*Information given*
────────────────

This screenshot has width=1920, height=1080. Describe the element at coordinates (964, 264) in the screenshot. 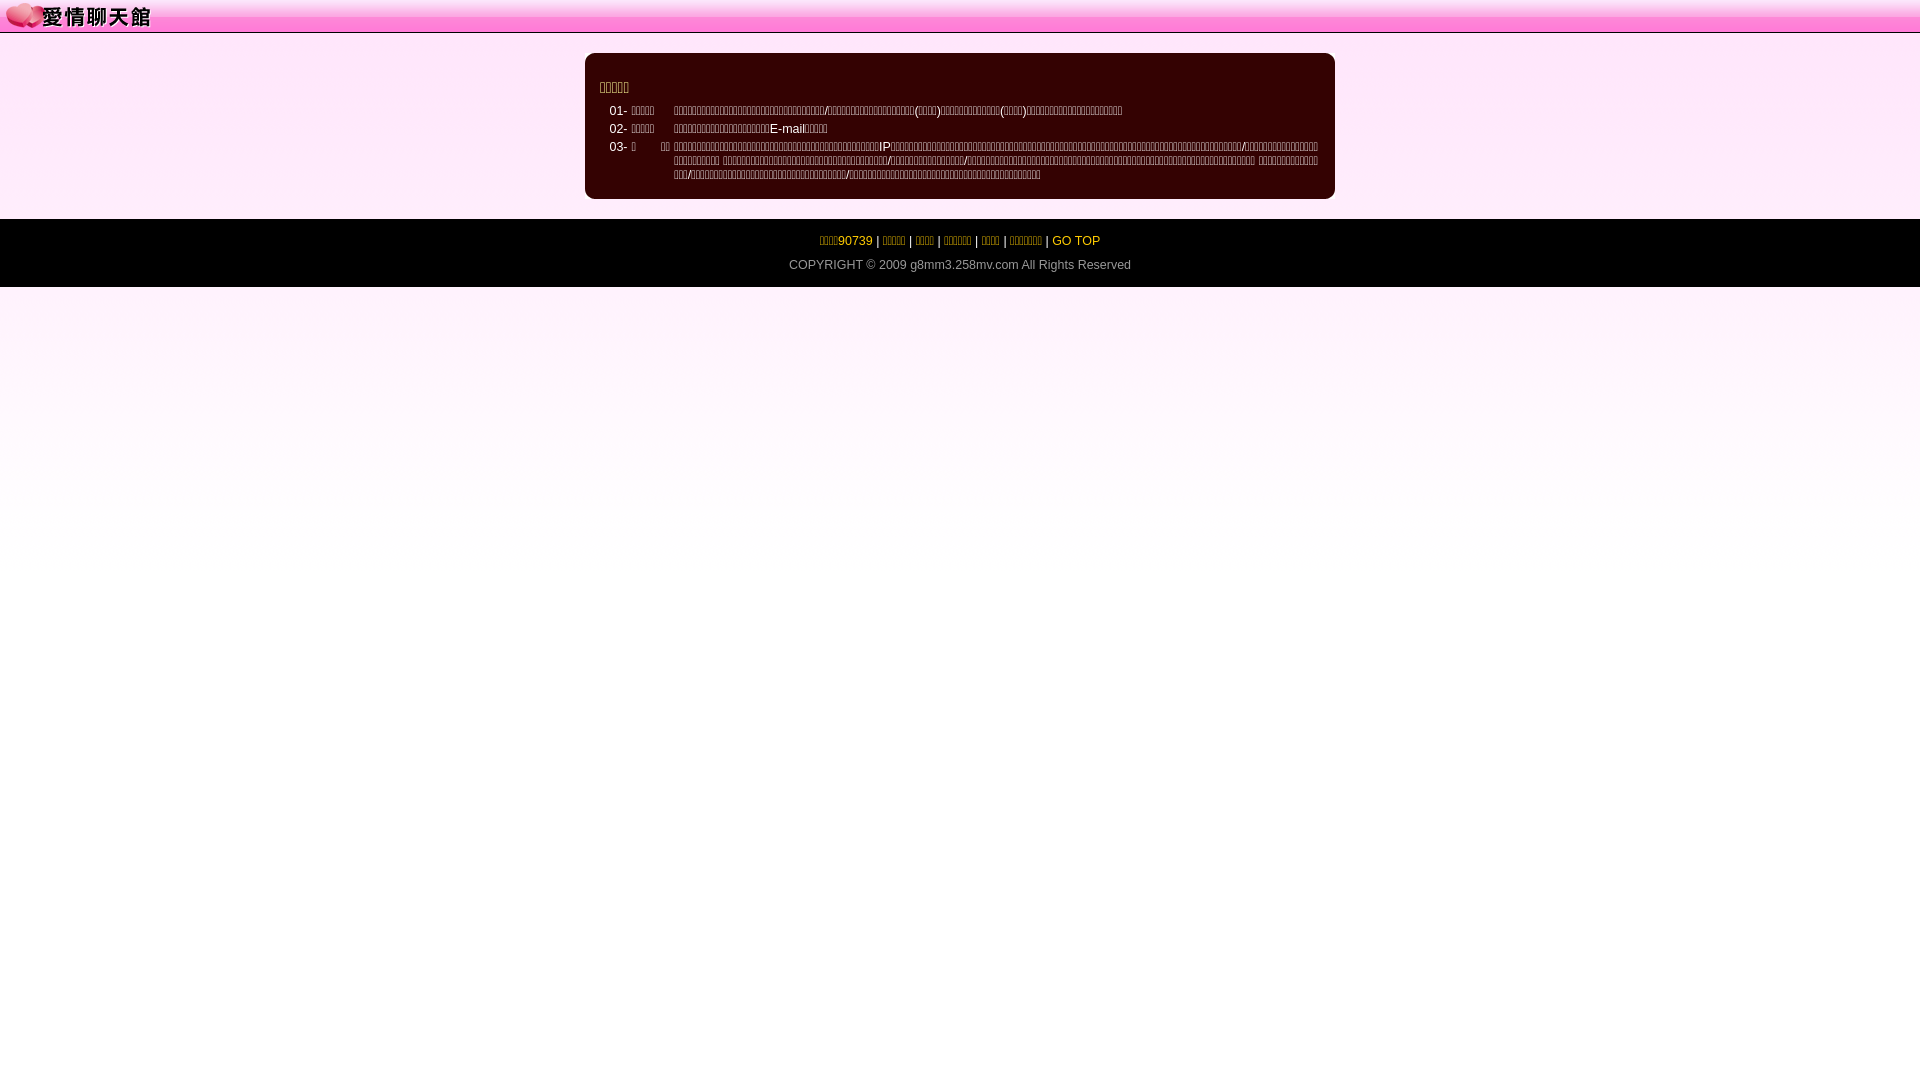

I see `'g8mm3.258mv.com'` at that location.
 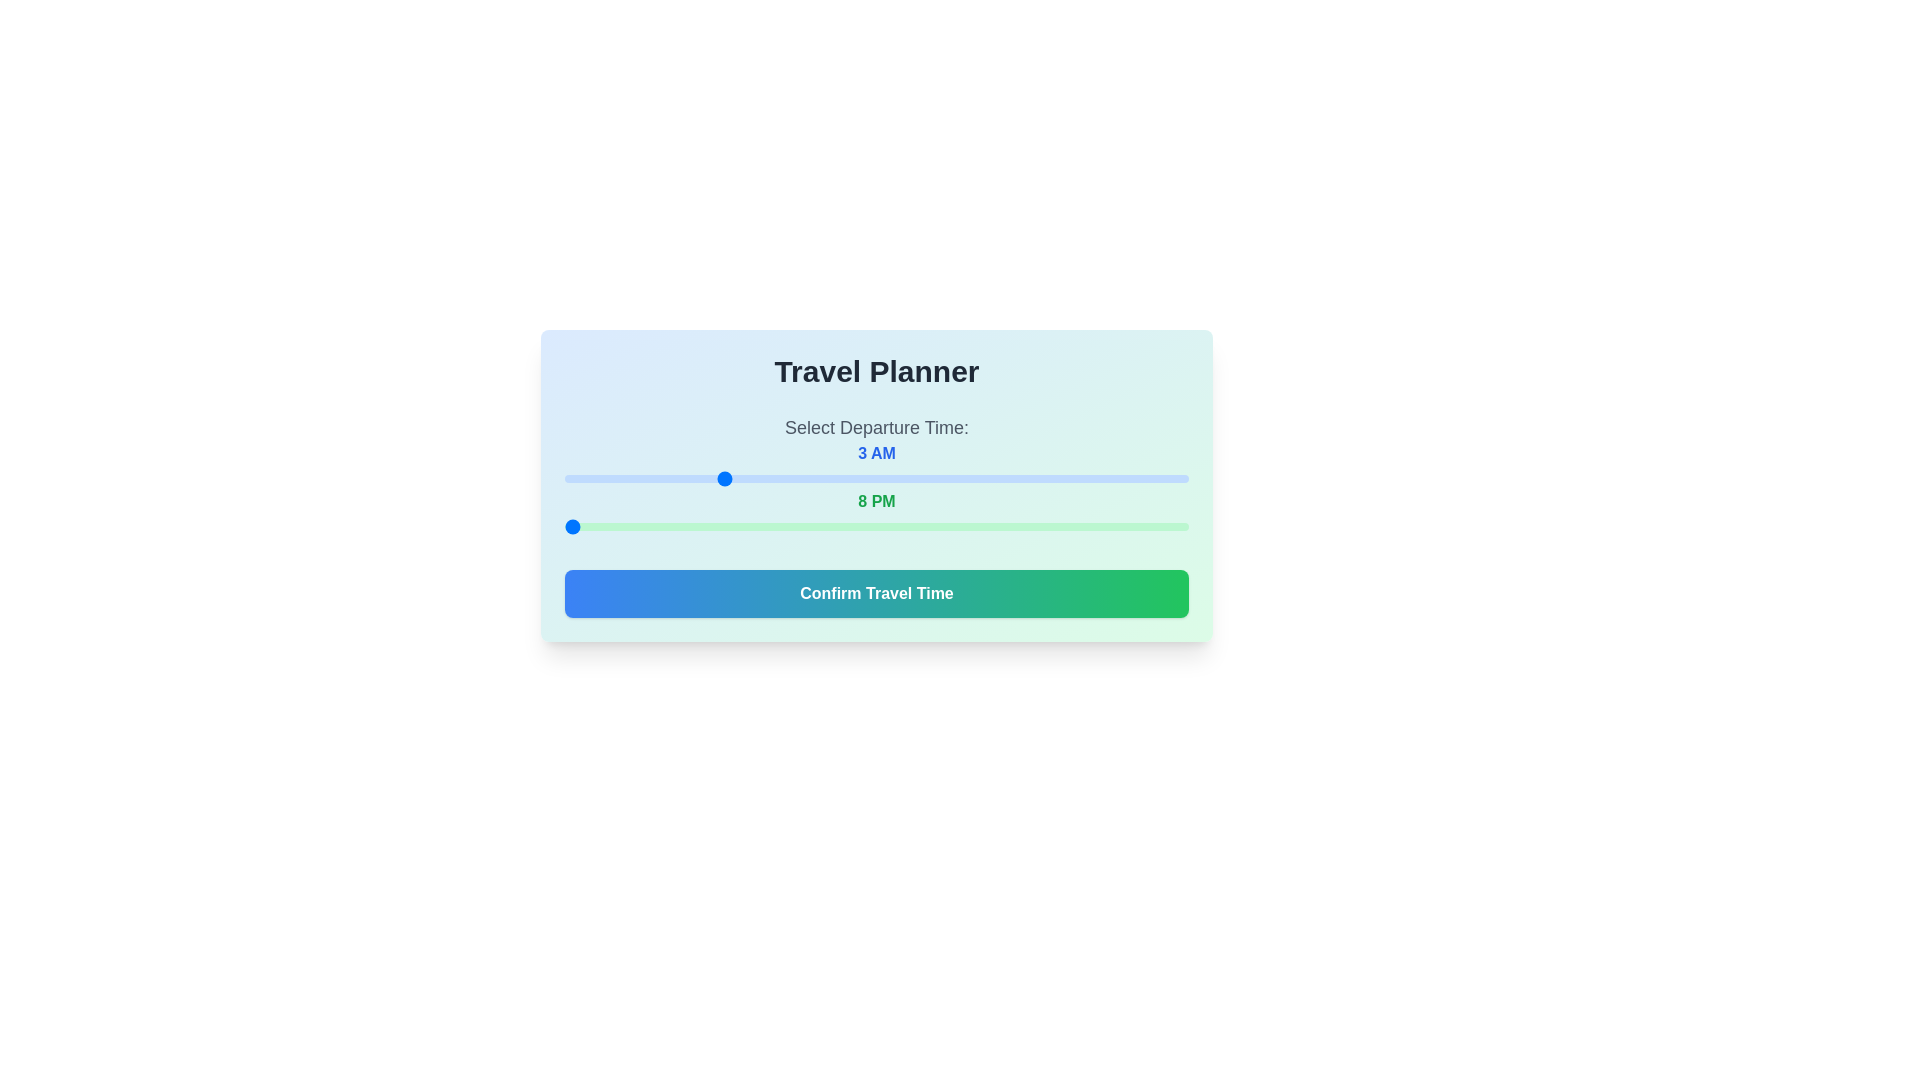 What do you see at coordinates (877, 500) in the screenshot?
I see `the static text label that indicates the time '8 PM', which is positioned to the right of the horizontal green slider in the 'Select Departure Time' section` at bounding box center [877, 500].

────────────────

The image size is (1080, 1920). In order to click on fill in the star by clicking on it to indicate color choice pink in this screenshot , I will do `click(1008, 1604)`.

────────────────

*Your goal*
Recast the lines between the one holding "This screenshot has" and the one holding "center [877, 500].", inclusive, as a Markdown table with the columns Number and Line Text. Skip blank lines, and leave the pictures out.

*The result*
| Number | Line Text |
|---|---|
| 1 | This screenshot has width=1920, height=1080. Describe the element at coordinates (964, 264) in the screenshot.  |
| 2 | I see `'g8mm3.258mv.com'` at that location. |
| 3 |   What do you see at coordinates (877, 500) in the screenshot? |
| 4 | I see `the static text label that indicates the time '8 PM', which is positioned to the right of the horizontal green slider in the 'Select Departure Time' section` at bounding box center [877, 500]. |